12

Currently I like to start a terminal without mouse moves by

  1. Alt-F2
  2. type in gnome-term
  3. press TAB to get gnome-terminal auto-completion
  4. Enter to start a terminal

However, this approach always provides a terminal that is not in fullscreen mode and has a menubar. Is it possible to change this behavior while keeping the simple steps described above?

Update:

There are two related questions here and here, but they are not as simple as I want: NO MOUSE MOVE and TAB completion. (I'm not sure if Compiz will do these, but I personally think installing Compiz doesn't seem to be a clean and simple solution)

wlnirvana
  • 674

6 Answers6

17

gnome-terminal --full-screen does what you want, although it is more keypresses than launching gnome-terminal and then pressing F11 to enter fullscreen mode.

You might, of course, create a wrapper binary called gt or whatever name you prefer:

#!/bin/sh
exec gnome-terminal --full-screen "$@"

Place it in your ~/bin directory and give it executable permissions.

egmont
  • 8,990
  • 1
  • 34
  • 47
4
  1. Open the ~/.bash_aliases file with an editor of your choosing.
  2. Add this line alias gnome-terminal='gnome-terminal --full-screen'
  3. Either restart the terminal or type in source ~/.bash_aliases
  4. Create a custom keyboard shortcut (via Ubuntu GUI, no need for fancy terminal commands) and set the shortcut to Ctrl + Alt + T.
Pablo Bianchi
  • 17,371
2

For CentOS 8 - Stream I have made size as 95x65 by brute force.
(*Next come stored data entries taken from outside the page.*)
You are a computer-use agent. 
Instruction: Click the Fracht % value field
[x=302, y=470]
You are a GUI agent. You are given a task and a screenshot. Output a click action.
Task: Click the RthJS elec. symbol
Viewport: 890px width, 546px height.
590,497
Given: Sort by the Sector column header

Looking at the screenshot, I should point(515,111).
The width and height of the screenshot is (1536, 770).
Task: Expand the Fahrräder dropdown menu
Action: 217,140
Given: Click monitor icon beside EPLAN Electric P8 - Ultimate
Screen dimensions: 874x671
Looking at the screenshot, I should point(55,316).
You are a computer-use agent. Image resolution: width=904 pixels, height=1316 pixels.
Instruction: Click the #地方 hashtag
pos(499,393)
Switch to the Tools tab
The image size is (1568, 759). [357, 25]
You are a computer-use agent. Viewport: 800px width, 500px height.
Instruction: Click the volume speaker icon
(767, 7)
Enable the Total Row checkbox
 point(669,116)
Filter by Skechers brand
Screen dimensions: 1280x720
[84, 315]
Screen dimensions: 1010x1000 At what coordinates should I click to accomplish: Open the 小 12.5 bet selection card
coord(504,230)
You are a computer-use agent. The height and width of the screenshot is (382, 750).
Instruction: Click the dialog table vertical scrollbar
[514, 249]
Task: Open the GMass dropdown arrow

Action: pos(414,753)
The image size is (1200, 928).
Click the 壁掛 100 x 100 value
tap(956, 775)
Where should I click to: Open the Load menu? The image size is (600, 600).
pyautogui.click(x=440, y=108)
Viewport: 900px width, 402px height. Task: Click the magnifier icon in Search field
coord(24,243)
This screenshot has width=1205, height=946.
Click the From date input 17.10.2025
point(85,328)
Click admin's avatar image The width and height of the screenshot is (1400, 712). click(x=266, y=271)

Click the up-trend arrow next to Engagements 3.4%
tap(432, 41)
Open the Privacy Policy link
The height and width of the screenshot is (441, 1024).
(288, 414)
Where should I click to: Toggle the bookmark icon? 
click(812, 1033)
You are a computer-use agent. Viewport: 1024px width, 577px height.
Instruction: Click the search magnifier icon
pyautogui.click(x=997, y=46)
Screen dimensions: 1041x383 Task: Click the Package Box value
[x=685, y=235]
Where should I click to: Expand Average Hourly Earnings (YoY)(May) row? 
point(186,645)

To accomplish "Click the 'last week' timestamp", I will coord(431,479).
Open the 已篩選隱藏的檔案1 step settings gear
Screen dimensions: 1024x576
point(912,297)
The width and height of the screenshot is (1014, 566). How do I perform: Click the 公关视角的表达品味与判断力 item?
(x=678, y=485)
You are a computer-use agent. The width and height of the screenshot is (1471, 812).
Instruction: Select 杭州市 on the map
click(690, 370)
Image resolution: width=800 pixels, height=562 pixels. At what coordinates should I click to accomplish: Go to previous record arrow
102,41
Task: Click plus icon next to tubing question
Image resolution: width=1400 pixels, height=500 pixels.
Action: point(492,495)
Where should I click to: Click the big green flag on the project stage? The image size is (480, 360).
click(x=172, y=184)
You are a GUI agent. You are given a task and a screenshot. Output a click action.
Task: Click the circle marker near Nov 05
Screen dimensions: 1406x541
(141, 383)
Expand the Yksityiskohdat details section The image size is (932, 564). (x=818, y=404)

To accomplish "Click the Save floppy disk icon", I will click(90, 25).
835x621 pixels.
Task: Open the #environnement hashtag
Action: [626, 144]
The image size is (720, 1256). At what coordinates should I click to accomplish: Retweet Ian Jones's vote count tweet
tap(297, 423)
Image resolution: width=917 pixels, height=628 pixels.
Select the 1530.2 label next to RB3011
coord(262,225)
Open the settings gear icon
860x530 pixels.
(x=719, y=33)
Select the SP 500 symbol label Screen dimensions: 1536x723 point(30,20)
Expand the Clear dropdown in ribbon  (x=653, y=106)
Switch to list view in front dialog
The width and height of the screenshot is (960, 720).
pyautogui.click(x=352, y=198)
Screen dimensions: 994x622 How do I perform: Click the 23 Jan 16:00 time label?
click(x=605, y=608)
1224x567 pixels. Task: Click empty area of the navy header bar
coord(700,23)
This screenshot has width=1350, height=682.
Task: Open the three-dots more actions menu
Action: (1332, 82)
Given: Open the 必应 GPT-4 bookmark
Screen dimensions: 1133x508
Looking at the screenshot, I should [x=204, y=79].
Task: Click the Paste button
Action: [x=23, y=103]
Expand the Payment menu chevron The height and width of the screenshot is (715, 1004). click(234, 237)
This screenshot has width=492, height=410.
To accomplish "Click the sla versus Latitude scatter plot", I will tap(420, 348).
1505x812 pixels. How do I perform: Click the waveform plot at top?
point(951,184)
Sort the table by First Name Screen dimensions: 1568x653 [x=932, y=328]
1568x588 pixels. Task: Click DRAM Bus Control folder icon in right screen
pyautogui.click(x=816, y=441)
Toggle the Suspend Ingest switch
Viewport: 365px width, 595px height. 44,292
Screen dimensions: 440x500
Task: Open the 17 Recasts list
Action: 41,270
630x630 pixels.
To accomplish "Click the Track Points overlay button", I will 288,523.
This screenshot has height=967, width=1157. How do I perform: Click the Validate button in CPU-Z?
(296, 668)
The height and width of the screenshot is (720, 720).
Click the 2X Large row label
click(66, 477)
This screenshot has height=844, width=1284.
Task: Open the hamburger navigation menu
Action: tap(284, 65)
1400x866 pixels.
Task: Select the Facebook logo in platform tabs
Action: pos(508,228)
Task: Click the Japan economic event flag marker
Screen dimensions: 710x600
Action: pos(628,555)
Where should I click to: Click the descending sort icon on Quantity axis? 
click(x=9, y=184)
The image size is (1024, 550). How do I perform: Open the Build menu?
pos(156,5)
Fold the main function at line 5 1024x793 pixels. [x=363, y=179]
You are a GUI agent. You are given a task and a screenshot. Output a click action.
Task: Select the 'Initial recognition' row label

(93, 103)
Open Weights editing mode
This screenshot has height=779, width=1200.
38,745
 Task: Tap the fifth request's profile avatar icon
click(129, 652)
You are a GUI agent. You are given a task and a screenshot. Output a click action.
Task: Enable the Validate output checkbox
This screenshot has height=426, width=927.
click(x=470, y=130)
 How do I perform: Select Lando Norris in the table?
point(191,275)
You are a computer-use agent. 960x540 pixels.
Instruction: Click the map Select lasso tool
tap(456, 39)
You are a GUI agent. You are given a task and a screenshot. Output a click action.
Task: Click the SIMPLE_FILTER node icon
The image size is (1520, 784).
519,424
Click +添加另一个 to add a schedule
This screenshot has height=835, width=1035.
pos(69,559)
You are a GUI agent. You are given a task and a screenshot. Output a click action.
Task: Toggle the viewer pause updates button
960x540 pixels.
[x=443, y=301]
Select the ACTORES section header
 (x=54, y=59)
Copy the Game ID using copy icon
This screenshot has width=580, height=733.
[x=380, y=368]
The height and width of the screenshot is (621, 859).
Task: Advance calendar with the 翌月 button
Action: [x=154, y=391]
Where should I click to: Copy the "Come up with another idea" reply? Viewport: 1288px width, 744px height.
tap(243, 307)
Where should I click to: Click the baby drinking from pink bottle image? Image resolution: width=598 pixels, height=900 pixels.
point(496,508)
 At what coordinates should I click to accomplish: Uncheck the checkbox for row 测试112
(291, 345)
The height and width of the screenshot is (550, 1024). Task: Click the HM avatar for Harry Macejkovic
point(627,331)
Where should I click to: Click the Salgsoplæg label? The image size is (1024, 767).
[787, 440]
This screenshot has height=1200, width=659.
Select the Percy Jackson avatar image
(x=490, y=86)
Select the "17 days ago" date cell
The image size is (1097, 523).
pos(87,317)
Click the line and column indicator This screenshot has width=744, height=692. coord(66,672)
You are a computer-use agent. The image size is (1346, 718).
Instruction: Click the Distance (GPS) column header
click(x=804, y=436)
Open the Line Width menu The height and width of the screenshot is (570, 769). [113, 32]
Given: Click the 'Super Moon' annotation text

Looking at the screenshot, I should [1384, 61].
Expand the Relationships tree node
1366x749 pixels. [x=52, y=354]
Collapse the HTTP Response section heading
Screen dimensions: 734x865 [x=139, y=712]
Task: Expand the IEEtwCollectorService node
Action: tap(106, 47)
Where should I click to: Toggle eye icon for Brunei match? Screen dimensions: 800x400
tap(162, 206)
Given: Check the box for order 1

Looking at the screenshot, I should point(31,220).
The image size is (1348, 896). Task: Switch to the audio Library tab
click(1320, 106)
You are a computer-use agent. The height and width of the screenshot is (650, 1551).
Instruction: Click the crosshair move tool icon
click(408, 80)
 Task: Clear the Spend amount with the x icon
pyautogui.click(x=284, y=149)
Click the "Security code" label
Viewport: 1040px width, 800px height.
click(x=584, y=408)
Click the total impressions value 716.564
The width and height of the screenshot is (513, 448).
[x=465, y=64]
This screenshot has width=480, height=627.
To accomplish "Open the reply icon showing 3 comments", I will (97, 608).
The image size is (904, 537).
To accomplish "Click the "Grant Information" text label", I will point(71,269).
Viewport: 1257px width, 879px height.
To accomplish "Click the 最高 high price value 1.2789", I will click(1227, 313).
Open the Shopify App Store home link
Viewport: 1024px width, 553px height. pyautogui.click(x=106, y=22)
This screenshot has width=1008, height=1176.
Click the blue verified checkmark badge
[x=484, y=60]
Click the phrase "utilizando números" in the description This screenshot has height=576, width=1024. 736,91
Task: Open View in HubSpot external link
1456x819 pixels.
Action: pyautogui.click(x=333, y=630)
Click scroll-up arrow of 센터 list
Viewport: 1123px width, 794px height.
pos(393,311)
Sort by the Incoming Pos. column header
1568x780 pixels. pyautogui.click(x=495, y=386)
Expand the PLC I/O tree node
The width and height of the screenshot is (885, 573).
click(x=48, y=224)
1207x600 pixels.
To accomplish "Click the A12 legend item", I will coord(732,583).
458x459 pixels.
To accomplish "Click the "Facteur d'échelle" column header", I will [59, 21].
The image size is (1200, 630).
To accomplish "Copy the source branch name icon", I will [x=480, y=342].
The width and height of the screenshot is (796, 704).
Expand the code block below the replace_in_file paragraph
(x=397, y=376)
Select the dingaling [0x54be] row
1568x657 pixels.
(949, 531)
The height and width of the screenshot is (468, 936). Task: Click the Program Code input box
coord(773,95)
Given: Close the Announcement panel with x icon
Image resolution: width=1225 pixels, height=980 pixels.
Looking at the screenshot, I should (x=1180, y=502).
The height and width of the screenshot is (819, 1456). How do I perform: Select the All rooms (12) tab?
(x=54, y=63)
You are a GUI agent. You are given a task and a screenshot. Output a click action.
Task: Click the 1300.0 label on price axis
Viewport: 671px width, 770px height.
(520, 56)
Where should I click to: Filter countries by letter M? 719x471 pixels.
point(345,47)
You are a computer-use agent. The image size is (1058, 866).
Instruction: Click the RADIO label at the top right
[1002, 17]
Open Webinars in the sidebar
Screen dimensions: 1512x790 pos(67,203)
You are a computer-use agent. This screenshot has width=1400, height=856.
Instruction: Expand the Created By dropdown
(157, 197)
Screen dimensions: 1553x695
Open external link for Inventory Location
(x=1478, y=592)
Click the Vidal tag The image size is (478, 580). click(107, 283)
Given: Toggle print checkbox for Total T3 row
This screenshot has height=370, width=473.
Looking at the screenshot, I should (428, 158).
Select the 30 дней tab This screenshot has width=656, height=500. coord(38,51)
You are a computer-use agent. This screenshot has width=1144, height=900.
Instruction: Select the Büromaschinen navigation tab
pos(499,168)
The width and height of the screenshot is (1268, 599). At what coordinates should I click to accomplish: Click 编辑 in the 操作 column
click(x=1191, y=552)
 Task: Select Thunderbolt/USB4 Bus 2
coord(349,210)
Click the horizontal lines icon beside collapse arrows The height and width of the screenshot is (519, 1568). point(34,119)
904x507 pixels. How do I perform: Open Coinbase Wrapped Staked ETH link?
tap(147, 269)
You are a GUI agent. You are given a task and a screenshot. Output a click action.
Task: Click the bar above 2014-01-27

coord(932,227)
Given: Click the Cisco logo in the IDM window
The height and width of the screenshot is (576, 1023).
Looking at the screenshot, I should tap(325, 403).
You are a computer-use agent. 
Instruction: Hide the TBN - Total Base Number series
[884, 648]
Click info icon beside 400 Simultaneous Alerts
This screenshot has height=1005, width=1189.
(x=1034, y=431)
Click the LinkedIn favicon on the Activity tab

Also, menu hidden with Right-click preferences. And untick the default menu option.

Finally a shortcut added Ctrl + Shift + T

From Settings Shortcut for CentOS 8 Stream Terminal

For adding this shortcut - follow above steps, which is common in CentOS. But implemntation is added in this answer.

Terminal shortcut settings

0

As for an "anti-mouse" command line operator, why won't you get things yet more automated and put the terminal to your Startup applications?

  1. press Alt+F2 and type: gnome-session-p
  2. press Tab to get: gnome-session-properties and press Enter;
  3. Click Add and type in the Command field: gnome-terminal --full-screen
  4. Click Save;

From now on each time you boot your Ubuntu you will get the terminal launched in the full screen mode. Whenever you want to reach the desktop behind press F11 to bring the terminal into a window.

bloody
  • 101
0

How about:

xdotool key F11 in .bashrc

Would this work?

Comment it out if you don't want it to start up like that

0

You can copy /usr/share/applications/org.gnome.Terminal.desktop

To /home/<YOUR_USERNAME>/.local/share/applications/org.gnome.Terminal.desktop

And modify its content, so the terminal will run in fullscreen mode.

[Desktop Entry]
...
Exec=gnome-terminal --full-screen
...

Now, to run the terminal in full screen, you just need to hit super, start typing term..., and hit enter.